Widespread capillary damage results in massive loss of intravascular fluid and protein. Give warmed crystalloids using the Parkland formula and monitor urine output.
These can be dressed in many ways according to local practice including:
• Dry non-adherent dressings.
• Gel-based hydrocolloid dressings.
• Adhesive woven dressing direct to skin.
• Silver sulphasalazine cream (never on face). Discharged patients need:
• A clear management plan including analgesia, community support and medical and nursing follow-up.
• In elderly patients consider an Occupational Therapy assessment to identify risks of further injury.
Carbon monoxide and cyanide poisoning Carbon monoxide poisoning occurs in fires, but is also a mode of suicide; it is most commonly caused by inadequately ventilated heating. Symptoms are often non-specific, e.g. headache, nausea and vomiting that resolves when out of the house.
Carbon monoxide has a much higher (200 x) affinity for haemoglobin than oxygen.

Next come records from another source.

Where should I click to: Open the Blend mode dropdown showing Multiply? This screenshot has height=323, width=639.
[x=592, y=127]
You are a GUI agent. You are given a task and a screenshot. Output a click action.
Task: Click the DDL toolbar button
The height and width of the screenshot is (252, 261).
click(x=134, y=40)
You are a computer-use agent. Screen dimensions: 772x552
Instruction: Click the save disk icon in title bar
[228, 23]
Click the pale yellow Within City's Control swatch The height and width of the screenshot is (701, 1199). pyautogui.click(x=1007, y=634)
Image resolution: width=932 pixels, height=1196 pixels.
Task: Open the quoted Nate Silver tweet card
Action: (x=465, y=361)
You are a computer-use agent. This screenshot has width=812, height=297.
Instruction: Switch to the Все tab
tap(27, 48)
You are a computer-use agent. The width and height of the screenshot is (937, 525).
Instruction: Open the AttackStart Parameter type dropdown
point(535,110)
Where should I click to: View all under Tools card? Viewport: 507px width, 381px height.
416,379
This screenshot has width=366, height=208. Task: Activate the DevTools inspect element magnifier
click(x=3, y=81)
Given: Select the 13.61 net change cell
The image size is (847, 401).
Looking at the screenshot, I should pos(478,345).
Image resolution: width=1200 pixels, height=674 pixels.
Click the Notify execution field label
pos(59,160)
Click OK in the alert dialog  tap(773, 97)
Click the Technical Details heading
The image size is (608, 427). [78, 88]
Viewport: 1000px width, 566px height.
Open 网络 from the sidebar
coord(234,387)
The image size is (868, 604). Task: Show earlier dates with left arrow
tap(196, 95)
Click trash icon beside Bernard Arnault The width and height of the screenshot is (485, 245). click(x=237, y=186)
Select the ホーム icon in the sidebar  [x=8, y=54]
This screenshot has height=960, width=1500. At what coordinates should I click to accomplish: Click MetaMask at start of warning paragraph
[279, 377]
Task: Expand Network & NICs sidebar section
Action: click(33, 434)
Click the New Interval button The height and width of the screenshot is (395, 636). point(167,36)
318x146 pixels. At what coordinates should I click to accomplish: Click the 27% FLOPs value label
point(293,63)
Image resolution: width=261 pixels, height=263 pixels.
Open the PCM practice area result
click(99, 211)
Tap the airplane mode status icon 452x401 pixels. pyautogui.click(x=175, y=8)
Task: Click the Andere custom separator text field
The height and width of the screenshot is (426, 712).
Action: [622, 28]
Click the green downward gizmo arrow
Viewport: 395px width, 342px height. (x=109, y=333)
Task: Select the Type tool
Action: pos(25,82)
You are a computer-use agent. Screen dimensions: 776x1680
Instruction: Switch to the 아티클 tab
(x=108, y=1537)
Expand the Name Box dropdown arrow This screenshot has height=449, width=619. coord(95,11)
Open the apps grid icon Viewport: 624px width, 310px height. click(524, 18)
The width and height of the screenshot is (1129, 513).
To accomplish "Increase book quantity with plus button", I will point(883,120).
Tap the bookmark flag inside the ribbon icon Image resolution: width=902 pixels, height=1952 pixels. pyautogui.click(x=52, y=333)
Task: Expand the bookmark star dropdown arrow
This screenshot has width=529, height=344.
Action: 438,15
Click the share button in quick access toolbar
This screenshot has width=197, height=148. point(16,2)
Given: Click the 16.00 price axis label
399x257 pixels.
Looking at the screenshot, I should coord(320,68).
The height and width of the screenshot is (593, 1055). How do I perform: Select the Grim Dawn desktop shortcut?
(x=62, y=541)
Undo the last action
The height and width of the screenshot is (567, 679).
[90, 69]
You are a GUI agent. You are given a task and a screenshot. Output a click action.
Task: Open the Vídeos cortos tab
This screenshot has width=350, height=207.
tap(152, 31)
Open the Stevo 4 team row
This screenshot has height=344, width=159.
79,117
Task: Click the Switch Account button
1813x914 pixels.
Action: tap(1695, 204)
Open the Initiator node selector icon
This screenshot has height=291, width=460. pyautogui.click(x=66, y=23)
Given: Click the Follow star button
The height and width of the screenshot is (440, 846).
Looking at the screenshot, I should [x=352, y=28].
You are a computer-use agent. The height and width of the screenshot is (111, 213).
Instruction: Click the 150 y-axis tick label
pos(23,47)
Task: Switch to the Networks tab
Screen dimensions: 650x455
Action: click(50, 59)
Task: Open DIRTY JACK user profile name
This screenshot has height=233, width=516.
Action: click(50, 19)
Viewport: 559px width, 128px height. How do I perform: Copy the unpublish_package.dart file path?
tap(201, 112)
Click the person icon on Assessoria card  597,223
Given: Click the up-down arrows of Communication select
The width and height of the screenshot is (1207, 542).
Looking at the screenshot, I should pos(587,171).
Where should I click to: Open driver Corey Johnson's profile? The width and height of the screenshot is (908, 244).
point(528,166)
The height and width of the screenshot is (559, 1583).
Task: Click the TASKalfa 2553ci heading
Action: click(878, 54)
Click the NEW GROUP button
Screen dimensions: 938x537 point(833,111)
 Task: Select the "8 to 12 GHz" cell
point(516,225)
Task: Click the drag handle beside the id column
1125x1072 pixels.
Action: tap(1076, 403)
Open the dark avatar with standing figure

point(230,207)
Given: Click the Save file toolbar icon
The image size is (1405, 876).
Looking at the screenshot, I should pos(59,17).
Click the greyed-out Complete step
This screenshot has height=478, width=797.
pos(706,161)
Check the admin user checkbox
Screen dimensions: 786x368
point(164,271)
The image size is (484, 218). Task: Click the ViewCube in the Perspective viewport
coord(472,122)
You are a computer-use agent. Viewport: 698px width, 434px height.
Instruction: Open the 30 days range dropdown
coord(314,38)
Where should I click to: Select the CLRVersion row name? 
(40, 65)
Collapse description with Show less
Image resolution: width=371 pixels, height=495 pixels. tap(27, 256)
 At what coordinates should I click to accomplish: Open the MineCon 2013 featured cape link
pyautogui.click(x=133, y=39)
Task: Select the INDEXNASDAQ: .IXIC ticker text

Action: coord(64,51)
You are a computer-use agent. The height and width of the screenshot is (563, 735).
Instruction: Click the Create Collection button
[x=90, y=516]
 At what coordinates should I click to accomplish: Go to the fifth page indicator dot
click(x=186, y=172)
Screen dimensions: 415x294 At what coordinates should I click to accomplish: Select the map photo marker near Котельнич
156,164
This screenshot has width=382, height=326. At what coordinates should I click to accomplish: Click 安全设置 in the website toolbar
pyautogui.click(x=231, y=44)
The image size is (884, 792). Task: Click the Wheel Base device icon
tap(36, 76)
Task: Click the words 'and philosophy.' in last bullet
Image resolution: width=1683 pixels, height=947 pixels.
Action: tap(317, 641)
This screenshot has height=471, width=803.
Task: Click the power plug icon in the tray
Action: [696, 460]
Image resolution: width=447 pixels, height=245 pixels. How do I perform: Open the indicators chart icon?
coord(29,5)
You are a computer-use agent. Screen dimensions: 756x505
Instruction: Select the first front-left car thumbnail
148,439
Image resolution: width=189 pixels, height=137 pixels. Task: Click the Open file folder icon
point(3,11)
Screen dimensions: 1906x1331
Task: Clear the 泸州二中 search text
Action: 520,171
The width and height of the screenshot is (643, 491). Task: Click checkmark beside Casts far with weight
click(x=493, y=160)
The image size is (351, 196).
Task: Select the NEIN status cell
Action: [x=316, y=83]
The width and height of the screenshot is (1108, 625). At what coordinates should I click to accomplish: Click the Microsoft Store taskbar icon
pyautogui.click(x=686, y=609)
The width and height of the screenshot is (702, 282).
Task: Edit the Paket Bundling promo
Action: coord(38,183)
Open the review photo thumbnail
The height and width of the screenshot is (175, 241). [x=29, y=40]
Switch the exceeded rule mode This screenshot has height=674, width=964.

Oxygen saturation monitors cannot differentiate between carboxyhaemoglobin (COHb) and oxyhaemoglobin, so give falsely normal readings. COHb is measured in blood gas analysers: venous blood may be used. Smokers and city dwellers may have COHb levels of up to 10%.
Treatment of COHb levels above 10% is by 100% oxygen, which reduces the half-life of COHb from 240 to 75 minutes. Hyperbaric oxygen has not been shown to give additional benefit.
Cyanides are formed by furniture burning in enclosed spaces. Diagnosis and treatment is described in Chapter 47.
Electrical burns (including lightning) Electricity follows the path of least resistance, which tends to be nerves, blood vessels and, to a lesser extent, muscle. Skin burns – entry and exit points – may appear relatively minor, and the full extent of electrical burns may not be apparent immediately.
High-voltage (> 600 V) injuries produce heat injury in underlying tissues and can cause cardiac damage and compartment syndrome. If a patient hit by lightning makes it to hospital, their chances of survival are good. Admit all patients with high-voltage burns, but patients exposed to domestic electricity (110–220 V AC) may be discharged if they have a normal ECG and no evidence of burns or systemic injury.
Seek early expert advice with chemical burns. Both alkaline and acid substances can burn the skin: alkalis such as drain cleaner and cement are generally worse as acids tend to precipitate proteins, preventing deep burns. Water is used until pain resolves and pH is neutral.
Hydrofluoric acid burns deeply and painfully, binding calcium ions, causing local and systemic hypocalcaemia. Treatment is by local or systemic calcium gluconate, which can be given as a gel, injection into the wound, intravenously (like IVRA) or intra-arterially.